_Task to complete_.
The required output is the exact run of lines from the one that contains "You are a GUI" to the end of the data, with every picture left out.

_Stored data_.
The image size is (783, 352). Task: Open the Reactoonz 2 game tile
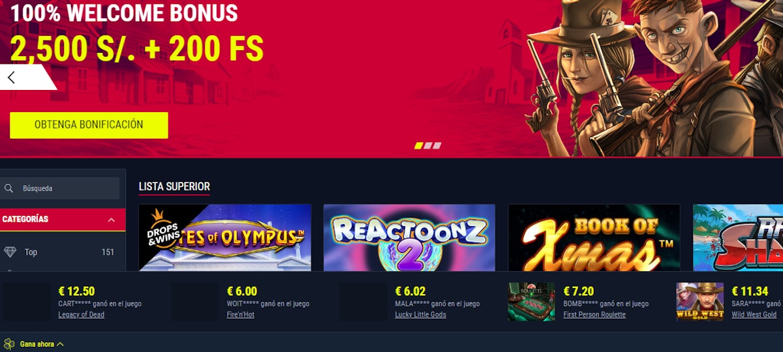coord(409,237)
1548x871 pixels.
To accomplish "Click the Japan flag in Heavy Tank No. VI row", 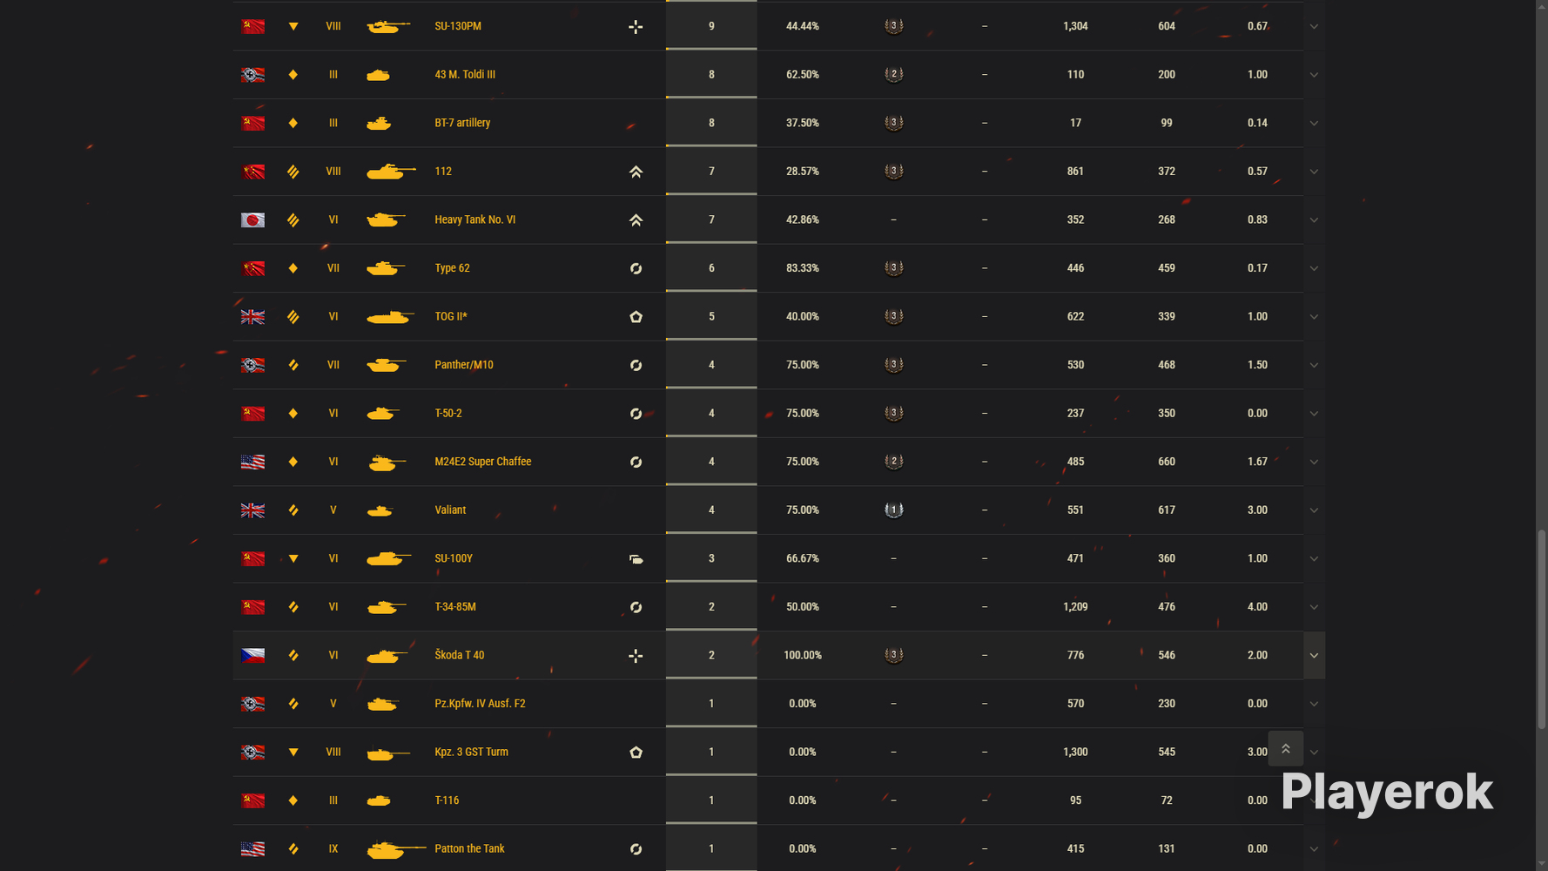I will coord(253,220).
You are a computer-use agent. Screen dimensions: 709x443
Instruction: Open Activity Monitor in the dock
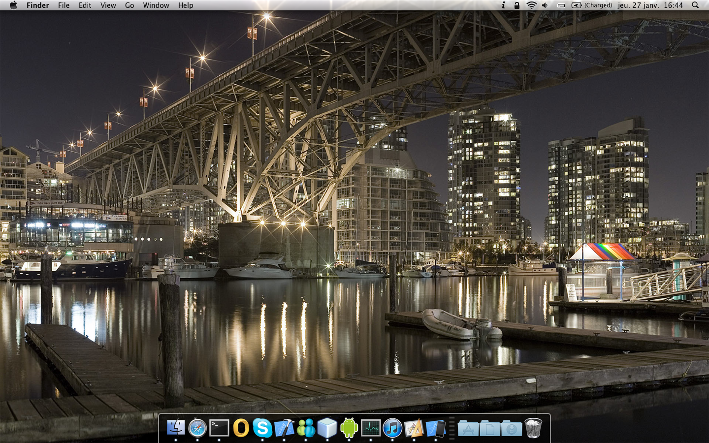pyautogui.click(x=371, y=428)
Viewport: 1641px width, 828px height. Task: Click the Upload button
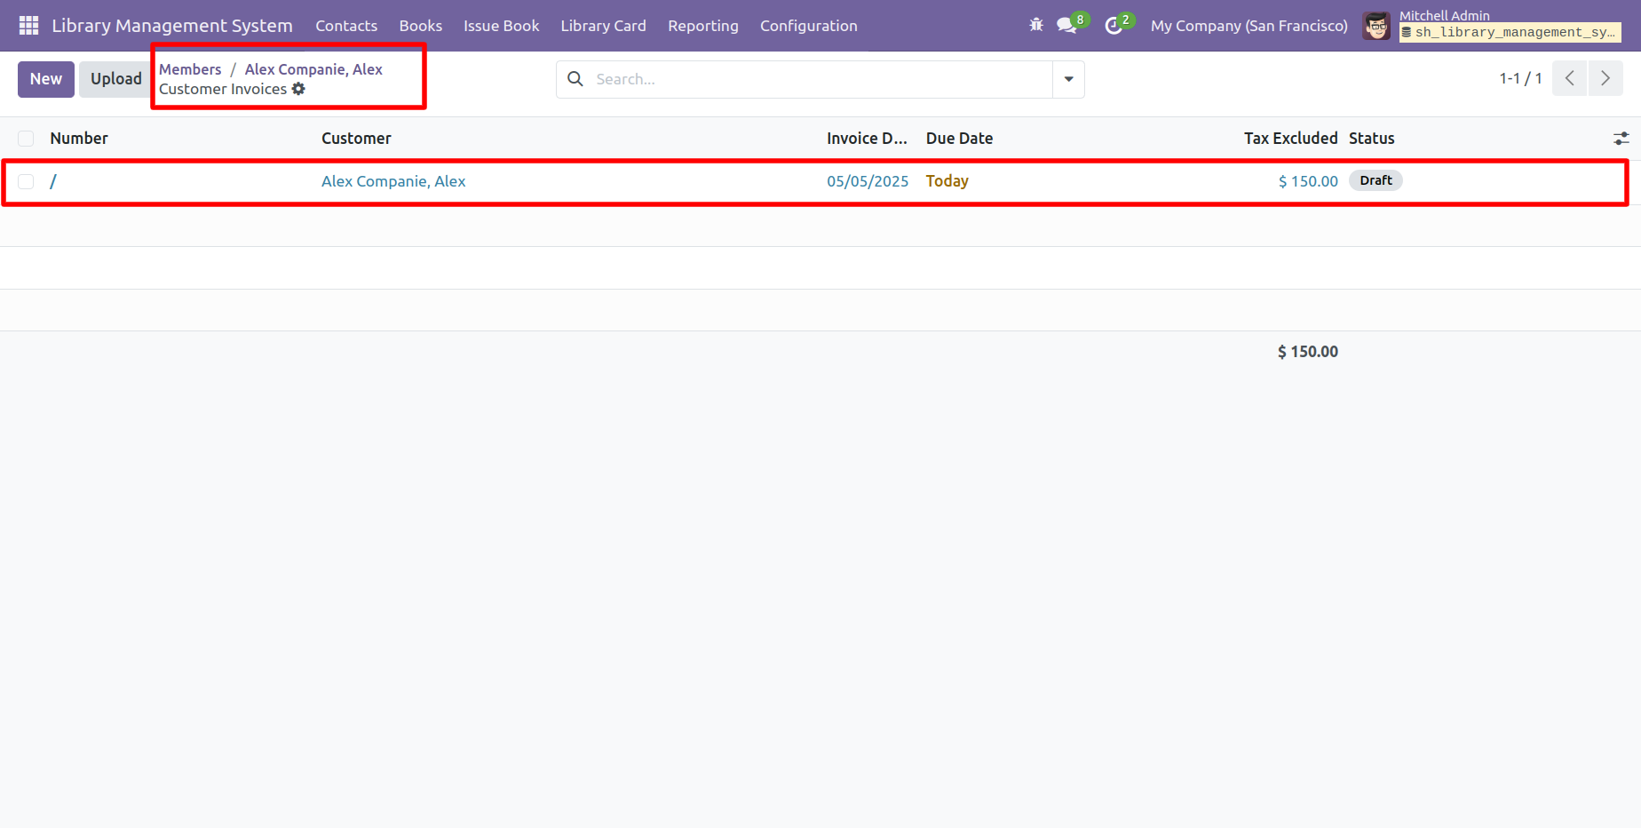pyautogui.click(x=115, y=79)
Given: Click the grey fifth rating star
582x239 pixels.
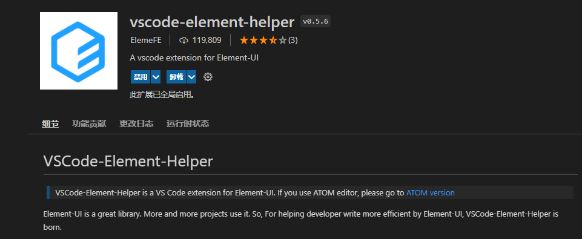Looking at the screenshot, I should click(x=283, y=40).
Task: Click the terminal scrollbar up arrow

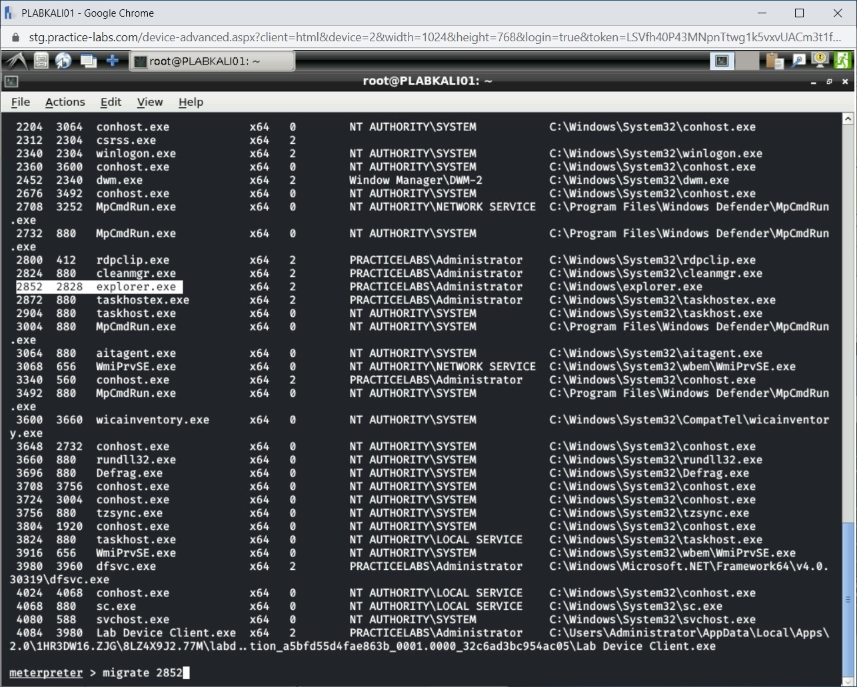Action: (848, 118)
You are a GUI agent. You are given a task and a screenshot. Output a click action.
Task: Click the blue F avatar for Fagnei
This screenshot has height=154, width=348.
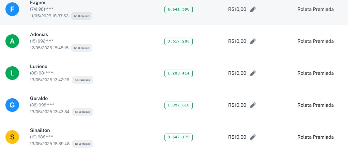[x=12, y=9]
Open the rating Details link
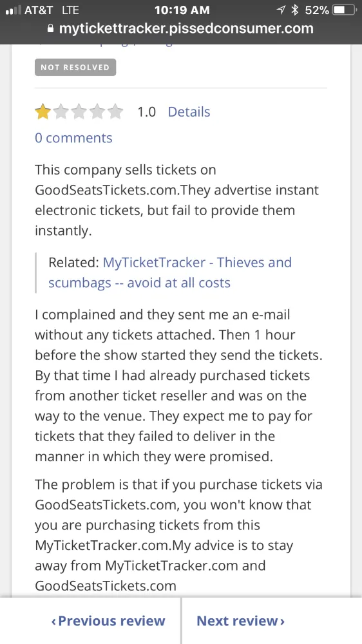362x644 pixels. pos(189,111)
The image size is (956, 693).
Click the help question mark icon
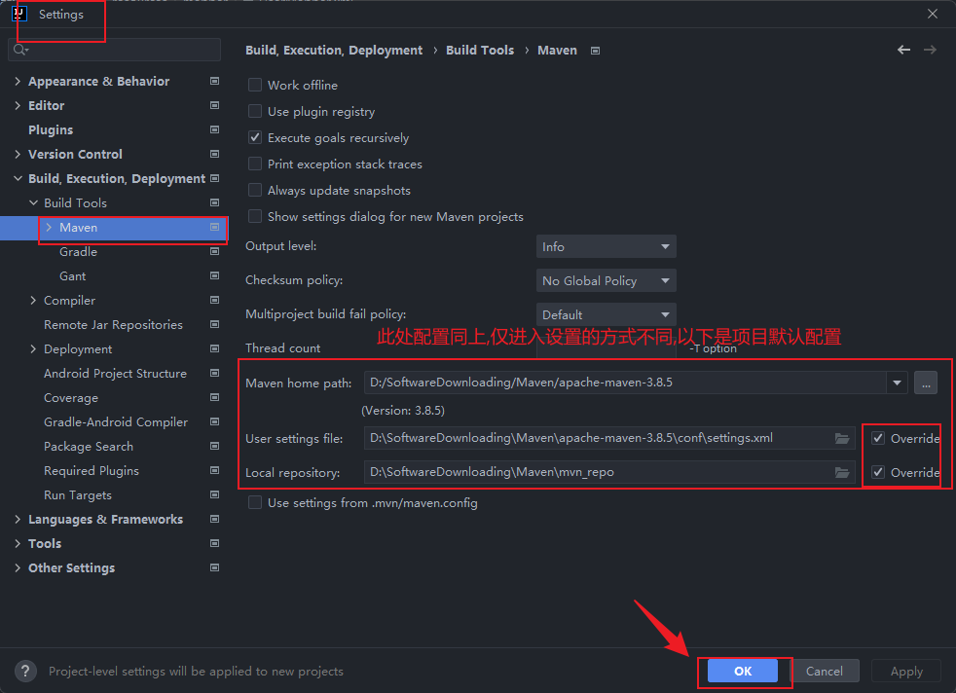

_Answer_.
You are a GUI agent. You are given a task and a screenshot. Output a click action.
Task: Click the blue F avatar for Fagnei
This screenshot has height=154, width=348.
[x=12, y=9]
Open the rating Details link
362x644 pixels. pos(189,111)
The image size is (956, 693).
Click the help question mark icon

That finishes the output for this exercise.